→ **Exercise objective**: Work out how many lines below contain the word "agent", then give that number alone.

[Source data]
== == ==
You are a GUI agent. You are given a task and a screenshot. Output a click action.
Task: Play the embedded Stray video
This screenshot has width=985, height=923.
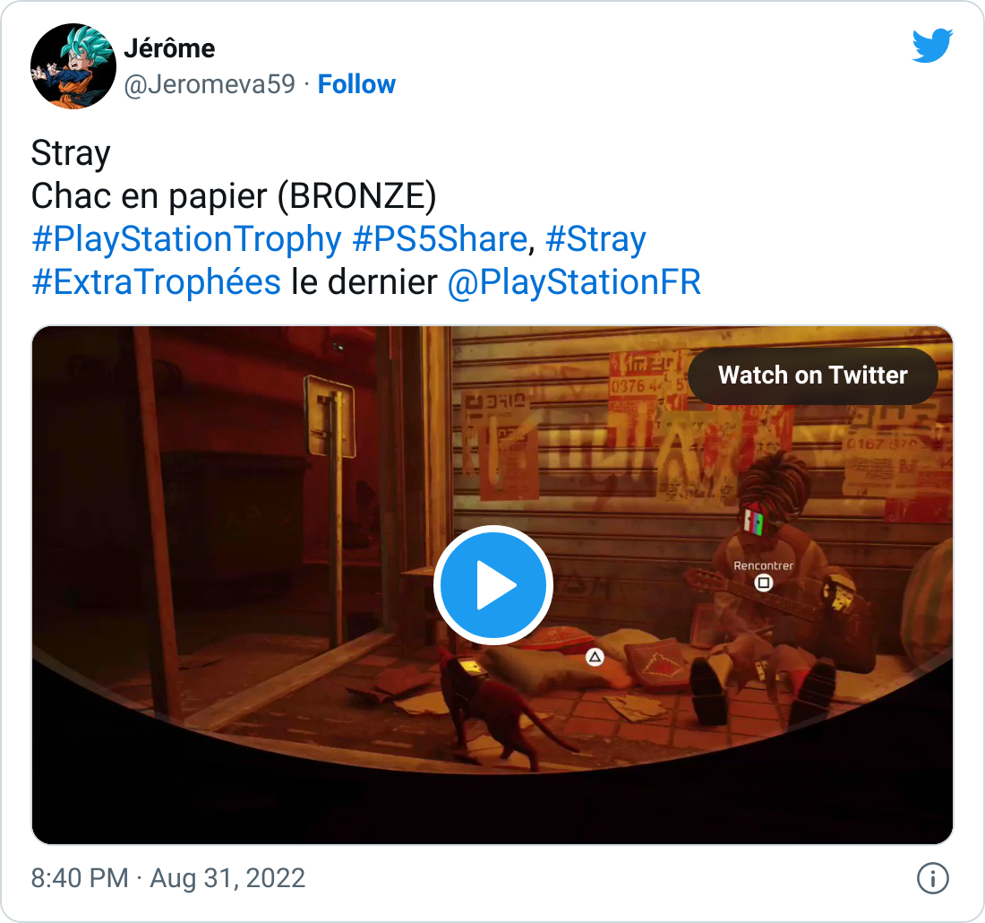point(493,585)
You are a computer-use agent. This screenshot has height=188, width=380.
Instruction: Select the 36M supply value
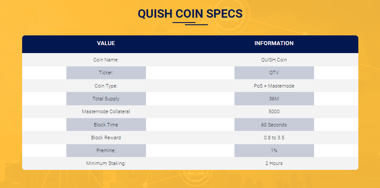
== == ==
→ **Completed exercise**: 2